**EXERCISE DESCRIPTION**
Your response should be a copy of each line in the listing below that includes the word "previous".

**DATA TO PROCESS**
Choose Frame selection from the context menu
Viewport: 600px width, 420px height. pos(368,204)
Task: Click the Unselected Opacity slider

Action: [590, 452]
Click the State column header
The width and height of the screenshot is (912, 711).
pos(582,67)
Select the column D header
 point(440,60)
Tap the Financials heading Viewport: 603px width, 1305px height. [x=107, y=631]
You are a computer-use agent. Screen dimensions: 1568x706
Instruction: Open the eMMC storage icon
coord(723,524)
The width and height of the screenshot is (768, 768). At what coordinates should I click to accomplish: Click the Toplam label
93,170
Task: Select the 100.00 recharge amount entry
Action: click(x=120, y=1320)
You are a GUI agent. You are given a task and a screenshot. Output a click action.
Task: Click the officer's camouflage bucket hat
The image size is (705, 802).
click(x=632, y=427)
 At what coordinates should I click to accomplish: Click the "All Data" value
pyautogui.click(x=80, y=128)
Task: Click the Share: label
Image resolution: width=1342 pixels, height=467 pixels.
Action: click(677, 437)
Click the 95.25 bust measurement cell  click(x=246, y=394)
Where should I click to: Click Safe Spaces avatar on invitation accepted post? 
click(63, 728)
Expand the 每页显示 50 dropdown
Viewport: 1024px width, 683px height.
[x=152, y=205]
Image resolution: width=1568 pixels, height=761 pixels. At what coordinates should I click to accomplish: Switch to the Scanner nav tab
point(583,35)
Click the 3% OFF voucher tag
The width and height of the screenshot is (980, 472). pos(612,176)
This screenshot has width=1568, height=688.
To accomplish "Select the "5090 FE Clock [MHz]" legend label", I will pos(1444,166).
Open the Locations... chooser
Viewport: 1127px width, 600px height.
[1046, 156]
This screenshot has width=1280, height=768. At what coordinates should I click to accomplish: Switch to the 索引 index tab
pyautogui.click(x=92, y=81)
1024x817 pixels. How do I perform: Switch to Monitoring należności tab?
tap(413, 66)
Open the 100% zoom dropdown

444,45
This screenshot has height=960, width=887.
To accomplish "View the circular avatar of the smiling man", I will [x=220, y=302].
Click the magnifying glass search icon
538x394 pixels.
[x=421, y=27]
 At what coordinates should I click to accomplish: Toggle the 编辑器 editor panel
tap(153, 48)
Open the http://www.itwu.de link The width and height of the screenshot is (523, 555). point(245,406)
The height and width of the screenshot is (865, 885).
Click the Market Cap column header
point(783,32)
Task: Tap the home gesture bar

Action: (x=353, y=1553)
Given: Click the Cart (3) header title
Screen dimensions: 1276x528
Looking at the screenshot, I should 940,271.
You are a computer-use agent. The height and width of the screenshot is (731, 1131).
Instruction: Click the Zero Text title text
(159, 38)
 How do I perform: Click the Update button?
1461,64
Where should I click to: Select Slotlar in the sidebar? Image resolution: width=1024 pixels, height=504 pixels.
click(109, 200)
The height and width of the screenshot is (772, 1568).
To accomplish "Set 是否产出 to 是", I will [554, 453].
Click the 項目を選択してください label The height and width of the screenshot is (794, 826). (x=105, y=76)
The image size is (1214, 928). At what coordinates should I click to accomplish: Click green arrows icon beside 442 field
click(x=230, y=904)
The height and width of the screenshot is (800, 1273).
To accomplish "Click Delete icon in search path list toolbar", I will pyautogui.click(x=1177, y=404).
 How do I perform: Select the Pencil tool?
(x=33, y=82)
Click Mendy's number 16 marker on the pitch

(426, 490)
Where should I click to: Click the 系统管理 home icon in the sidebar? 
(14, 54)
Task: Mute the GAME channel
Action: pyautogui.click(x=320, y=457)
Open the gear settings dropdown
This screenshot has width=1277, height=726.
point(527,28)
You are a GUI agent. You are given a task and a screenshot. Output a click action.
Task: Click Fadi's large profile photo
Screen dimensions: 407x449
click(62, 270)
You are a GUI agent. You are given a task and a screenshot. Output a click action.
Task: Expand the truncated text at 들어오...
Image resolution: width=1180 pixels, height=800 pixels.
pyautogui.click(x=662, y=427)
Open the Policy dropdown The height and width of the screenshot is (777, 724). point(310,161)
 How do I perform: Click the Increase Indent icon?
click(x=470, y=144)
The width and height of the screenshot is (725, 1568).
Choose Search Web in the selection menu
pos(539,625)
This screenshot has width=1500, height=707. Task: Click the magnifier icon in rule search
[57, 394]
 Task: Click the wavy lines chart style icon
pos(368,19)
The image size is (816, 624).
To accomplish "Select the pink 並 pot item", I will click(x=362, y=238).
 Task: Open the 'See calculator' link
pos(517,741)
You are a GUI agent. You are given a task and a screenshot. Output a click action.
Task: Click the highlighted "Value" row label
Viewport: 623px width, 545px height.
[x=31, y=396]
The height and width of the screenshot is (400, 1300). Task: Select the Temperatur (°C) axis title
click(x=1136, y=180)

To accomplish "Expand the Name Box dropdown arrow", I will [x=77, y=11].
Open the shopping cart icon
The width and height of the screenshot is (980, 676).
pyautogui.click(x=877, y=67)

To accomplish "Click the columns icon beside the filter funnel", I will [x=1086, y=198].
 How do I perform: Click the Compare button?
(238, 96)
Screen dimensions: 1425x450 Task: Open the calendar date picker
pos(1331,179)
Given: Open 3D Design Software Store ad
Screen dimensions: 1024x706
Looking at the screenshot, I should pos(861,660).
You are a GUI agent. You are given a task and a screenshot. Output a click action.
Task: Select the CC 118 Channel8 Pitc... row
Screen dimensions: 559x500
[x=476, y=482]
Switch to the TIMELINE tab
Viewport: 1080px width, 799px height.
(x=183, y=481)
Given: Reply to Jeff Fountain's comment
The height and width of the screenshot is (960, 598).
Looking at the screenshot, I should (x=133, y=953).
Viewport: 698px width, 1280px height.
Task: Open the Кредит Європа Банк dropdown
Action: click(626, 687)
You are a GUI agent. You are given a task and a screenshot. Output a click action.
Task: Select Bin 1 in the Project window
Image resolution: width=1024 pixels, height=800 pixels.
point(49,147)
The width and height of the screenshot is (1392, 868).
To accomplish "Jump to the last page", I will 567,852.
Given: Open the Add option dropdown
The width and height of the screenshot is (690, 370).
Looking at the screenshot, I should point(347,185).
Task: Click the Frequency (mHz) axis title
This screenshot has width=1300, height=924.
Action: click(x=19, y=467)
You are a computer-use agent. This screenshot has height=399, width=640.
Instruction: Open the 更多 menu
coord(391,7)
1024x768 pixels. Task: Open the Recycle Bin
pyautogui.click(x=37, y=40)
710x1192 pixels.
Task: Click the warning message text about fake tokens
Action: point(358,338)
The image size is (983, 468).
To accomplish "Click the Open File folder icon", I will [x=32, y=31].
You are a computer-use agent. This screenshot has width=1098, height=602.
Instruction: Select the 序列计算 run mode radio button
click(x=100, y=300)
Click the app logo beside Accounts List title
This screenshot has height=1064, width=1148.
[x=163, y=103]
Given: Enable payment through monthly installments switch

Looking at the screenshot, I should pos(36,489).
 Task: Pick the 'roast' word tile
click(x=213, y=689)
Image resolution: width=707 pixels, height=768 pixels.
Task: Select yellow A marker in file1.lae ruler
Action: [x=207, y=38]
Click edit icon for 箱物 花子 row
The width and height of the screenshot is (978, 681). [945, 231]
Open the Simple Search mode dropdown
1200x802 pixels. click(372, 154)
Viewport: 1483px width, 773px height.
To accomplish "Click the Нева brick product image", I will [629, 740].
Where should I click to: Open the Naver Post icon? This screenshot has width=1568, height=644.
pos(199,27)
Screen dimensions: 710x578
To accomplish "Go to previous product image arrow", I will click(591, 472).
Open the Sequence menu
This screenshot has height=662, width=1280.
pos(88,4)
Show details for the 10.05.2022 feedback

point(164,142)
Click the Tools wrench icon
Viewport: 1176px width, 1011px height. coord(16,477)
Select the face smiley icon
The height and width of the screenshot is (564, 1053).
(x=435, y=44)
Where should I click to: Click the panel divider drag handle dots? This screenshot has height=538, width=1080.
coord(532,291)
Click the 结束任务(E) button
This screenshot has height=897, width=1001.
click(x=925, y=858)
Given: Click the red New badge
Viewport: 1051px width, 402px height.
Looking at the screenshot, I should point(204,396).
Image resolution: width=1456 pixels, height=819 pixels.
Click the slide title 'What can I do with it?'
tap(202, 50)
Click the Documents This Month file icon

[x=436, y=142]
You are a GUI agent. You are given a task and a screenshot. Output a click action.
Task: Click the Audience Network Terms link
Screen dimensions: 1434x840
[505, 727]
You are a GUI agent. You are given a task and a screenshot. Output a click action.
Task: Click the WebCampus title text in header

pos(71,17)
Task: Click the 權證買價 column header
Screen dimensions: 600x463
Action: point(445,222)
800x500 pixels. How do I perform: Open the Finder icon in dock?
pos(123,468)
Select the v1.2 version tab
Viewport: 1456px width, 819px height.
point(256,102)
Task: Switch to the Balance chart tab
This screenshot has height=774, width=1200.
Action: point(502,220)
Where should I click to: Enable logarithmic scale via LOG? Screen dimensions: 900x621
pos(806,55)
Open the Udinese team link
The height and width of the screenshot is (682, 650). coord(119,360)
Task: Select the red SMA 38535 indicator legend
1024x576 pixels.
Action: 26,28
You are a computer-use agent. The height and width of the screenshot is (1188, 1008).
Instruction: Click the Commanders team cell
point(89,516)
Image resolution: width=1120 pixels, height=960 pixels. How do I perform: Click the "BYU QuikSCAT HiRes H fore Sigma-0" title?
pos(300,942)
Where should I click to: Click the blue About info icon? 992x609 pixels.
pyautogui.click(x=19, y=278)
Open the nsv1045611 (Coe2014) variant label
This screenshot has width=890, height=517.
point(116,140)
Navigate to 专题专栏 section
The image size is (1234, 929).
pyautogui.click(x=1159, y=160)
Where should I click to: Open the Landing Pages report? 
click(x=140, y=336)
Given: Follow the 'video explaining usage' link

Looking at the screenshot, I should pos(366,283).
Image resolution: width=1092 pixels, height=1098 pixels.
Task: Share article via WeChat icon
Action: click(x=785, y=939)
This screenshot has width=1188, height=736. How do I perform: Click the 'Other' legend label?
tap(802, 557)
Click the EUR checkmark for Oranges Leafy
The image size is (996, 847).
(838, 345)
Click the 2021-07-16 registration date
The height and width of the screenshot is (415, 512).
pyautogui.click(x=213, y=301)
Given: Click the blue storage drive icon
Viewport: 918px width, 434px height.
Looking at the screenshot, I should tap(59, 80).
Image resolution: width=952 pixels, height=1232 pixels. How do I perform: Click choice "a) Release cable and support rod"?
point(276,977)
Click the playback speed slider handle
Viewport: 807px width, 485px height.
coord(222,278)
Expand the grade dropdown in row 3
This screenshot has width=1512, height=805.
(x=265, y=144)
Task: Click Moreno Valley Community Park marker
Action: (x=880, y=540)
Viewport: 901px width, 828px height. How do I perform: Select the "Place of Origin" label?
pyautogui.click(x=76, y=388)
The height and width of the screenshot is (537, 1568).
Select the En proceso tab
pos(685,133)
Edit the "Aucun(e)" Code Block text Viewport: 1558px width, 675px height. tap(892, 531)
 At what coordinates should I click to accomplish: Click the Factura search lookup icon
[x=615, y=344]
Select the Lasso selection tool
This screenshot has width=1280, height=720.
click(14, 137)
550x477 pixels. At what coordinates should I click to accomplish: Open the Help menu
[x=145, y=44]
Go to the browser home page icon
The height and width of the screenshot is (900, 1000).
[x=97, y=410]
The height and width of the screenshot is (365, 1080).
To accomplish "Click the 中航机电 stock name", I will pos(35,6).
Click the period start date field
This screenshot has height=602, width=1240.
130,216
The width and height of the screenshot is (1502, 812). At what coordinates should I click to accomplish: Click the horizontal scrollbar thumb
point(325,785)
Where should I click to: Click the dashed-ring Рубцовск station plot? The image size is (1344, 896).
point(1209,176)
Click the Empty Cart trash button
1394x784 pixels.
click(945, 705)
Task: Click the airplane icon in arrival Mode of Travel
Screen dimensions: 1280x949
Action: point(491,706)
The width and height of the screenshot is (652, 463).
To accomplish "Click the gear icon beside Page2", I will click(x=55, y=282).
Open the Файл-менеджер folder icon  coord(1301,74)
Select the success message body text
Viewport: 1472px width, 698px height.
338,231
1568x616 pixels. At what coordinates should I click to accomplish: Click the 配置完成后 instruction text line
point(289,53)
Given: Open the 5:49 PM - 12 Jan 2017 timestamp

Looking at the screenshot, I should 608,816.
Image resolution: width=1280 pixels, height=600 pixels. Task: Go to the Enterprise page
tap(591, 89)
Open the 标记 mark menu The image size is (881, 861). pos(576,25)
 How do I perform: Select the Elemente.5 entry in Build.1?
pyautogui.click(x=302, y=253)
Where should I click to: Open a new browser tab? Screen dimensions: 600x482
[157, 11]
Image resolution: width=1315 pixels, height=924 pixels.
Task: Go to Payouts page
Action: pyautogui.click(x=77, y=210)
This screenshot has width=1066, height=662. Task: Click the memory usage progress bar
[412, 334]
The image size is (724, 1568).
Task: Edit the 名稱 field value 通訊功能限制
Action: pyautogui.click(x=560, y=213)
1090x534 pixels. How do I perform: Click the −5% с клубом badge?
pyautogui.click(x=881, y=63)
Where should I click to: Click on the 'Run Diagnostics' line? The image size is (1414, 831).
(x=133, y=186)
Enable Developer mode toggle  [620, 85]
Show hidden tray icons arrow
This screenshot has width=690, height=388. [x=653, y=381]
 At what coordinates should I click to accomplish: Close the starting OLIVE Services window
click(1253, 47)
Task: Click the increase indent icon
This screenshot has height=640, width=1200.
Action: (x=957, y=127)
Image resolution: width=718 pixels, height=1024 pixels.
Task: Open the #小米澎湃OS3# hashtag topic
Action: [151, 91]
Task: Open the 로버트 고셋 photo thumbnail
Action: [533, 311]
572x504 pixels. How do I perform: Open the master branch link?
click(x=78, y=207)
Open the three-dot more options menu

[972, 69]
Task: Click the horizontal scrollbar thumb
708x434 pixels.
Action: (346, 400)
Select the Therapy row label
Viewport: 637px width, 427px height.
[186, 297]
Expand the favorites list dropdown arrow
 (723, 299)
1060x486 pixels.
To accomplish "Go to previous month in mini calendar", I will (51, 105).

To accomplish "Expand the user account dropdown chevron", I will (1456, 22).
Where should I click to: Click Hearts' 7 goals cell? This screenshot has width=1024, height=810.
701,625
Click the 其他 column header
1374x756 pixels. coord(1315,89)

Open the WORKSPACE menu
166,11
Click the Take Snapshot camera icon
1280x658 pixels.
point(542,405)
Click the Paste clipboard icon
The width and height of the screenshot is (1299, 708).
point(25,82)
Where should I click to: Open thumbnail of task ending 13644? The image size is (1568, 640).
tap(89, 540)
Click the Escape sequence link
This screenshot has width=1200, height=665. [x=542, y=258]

**RESULT OF THIS TASK**
To accomplish "Go to previous product image arrow", I will click(591, 472).
To accomplish "Go to previous month in mini calendar", I will (51, 105).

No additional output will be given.